◆ **GOAL OF THE EXERCISE**
Identify every line in the records below that contains the string "height", and copy each such line in full.
╭─ SUPPLIED MATERIAL
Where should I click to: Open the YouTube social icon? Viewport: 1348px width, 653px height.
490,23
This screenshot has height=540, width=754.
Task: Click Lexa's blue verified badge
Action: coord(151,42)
╰─
◆ **SOLUTION FOR THIS PROBLEM**
Where should I click to: Open the YouTube social icon? Viewport: 1348px width, 653px height.
This screenshot has height=540, width=754.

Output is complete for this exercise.